Review by Frank Plowright
Sinestro’s Law re-established the status quo for Green Lantern’s titles, restoring almost everything to much the way it had been since the 1960s. The Green Lantern Corps once again occupy a planet at the centre of the universe, their mission being to protect it via the rings they wear enabling them to do anything they can conceive. Provided they’re fully charged, that is. The only remaining uncertainty is the fate of Hal Jordan, but considering his name precedes the Green Lantern Corps in the title, don’t be too concerned.
Robert Venditti begins Bottled Light by throwing in two old menaces, neither of them known for plaguing Green Lantern, and someone even more surprising who is connected. Kyle Rayner, the last of the 20th century human Green Lanterns also shows up, as does another more recent ring bearer, put to very good use.
The curse of the modern day superhero title applies, with artists unable to draw more than three consecutive episodes, and editors unable to construct a schedule to accommodate this. We start with Ethan Van Sciver, switch to Rafa Sandoval, switch again to Ed Benes, head back to Sandoval, then back to Van Sciver for the conclusion of the title story before V Ken Marion delivers an epilogue. His art is the best in the book, the only artist whose work is detailed without looking crammed, but his deadline is unlikely to have been as tight. The other artists work in broadly the same style, with Van Sciver’s pages more defined than Sandoval’s (sample art left). Both tell the story, and both can deliver a good pin-up, but both include so many characters and have so much going on in panels that their ordinary pages look messy.

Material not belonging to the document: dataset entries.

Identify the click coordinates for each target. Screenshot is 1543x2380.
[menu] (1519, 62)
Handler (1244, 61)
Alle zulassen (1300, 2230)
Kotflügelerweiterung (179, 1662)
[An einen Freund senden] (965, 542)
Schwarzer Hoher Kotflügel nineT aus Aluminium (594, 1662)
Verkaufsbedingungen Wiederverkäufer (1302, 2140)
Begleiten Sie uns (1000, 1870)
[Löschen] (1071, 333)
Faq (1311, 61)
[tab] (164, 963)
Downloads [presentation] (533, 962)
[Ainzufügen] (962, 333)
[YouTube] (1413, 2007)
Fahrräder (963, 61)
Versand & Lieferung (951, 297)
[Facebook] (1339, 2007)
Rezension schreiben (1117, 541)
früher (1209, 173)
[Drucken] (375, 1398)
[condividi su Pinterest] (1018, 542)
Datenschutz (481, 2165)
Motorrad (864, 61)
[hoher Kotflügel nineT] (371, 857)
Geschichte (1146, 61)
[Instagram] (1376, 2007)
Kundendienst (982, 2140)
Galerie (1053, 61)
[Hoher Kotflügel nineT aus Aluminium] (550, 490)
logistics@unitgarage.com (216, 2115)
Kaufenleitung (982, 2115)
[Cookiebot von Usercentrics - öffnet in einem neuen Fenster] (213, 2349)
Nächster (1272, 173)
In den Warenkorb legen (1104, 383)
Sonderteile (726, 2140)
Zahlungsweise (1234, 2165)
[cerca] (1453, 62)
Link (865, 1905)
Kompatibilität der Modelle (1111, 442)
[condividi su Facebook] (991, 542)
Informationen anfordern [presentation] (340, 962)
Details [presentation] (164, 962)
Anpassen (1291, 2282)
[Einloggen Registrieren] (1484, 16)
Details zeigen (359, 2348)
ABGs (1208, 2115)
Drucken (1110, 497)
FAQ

Having restored most of Hal Jordan’s universe and associates, Venditti uses Bottled Light to tie up a few loose ends, although what’s meant to be a surprise late on will be relatively transparent to anyone who’s read enough superhero material. However, before that the way Venditti weaves in so many characters we’d all like to see is clever. The closing tale is a nicely sentimental summary of much of what preceded it, but with a point to make about trust and loyalty. Quest for Hope is next.